Wednesday, June 09, 2004

A couple of weeks ago I told you that experts quoted in The New York Times said that Jose Padilla's alleged plan to demolish apartment buildings with natural gas wouldn't work ("We would expect maybe a wall blown out, maybe a bad fire, but not a building collapse"). Now AP tells us that scientists say Padilla's other alleged terror plot wouldn't have worked either:

The "dirty bomb" allegedly planned by terror suspect Jose Padilla would have been a dud, not the radiological threat portrayed last week by federal authorities, scientists say.

At a June 1 news conference, the Justice Department said the alleged al-Qaida associate hoped to attack Americans by detonating "uranium wrapped with explosives" in order to spread radioactivity.

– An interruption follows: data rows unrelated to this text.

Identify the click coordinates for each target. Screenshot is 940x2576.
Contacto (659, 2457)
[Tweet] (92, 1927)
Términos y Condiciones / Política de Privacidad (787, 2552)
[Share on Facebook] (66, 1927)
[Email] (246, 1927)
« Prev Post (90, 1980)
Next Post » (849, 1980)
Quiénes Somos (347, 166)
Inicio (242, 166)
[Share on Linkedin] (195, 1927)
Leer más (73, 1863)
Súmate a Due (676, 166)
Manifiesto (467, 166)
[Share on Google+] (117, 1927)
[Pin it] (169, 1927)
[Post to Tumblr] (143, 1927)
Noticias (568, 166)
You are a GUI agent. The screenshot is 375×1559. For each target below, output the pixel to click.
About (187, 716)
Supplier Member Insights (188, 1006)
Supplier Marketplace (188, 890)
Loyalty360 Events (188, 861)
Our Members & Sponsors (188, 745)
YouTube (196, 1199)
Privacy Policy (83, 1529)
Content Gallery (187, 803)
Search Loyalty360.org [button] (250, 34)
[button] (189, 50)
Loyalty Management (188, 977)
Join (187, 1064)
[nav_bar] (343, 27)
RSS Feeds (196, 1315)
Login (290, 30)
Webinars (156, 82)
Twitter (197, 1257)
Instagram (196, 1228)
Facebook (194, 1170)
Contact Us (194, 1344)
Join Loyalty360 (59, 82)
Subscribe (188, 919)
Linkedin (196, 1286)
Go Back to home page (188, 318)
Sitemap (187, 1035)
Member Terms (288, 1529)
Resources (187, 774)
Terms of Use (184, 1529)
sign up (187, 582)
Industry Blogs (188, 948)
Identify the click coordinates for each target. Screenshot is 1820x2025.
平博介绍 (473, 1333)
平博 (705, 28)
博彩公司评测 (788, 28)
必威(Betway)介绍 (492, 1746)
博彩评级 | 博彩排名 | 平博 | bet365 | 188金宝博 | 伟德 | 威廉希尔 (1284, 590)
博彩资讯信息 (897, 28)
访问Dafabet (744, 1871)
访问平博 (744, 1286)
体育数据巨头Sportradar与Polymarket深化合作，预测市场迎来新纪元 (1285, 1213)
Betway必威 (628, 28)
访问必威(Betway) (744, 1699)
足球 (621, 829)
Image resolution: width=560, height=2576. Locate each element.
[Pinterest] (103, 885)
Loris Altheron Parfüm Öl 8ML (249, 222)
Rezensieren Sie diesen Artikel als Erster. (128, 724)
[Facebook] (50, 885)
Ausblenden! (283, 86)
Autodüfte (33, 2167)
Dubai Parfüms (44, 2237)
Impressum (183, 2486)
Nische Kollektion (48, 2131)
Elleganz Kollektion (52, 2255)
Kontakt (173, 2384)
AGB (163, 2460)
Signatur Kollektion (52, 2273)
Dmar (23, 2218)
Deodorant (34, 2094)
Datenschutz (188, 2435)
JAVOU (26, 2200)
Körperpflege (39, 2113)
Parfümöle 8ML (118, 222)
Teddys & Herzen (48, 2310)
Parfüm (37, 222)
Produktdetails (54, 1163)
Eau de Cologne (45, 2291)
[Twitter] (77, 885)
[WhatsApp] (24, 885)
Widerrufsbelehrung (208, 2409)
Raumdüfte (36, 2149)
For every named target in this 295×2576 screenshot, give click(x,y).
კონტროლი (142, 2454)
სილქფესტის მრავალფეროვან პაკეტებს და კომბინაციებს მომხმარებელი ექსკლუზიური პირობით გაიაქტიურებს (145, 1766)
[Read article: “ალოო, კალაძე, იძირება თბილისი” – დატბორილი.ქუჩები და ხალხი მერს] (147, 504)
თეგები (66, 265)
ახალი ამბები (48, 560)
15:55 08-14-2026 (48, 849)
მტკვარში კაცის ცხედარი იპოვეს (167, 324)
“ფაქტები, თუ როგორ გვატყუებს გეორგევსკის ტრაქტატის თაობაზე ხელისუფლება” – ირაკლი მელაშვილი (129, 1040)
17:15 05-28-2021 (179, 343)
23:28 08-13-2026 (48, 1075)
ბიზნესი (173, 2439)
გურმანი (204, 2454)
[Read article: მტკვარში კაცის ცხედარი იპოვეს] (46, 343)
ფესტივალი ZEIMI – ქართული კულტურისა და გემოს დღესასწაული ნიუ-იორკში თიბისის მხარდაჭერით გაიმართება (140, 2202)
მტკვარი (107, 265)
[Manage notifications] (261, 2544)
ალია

But uranium's extremely low radioactivity is harmless compared with high-radiation materials -- such as cesium and cobalt isotopes used in medicine and industry that experts see as potential dirty bomb fuels.

"I used a 20-pound brick of uranium as a doorstop in my office," American nuclear physicist Peter D. Zimmerman, of King's College in London, said to illustrate the point.

Zimmerman, co-author of an expert analysis of dirty bombs for the U.S. National Defense University, said last week's government announcement was "extremely disturbing -- because you cannot make a radiological dispersal device with uranium. There is just no significant radiation hazard."

Other specialists agreed. "It's the equivalent of blowing up lead," said physicist Ivan Oelrich of the Federation of American Scientists....


Is this why they've denied this guy access to due process for so long -- because it's too embarrassing to admit that he's either innocent or incompetent?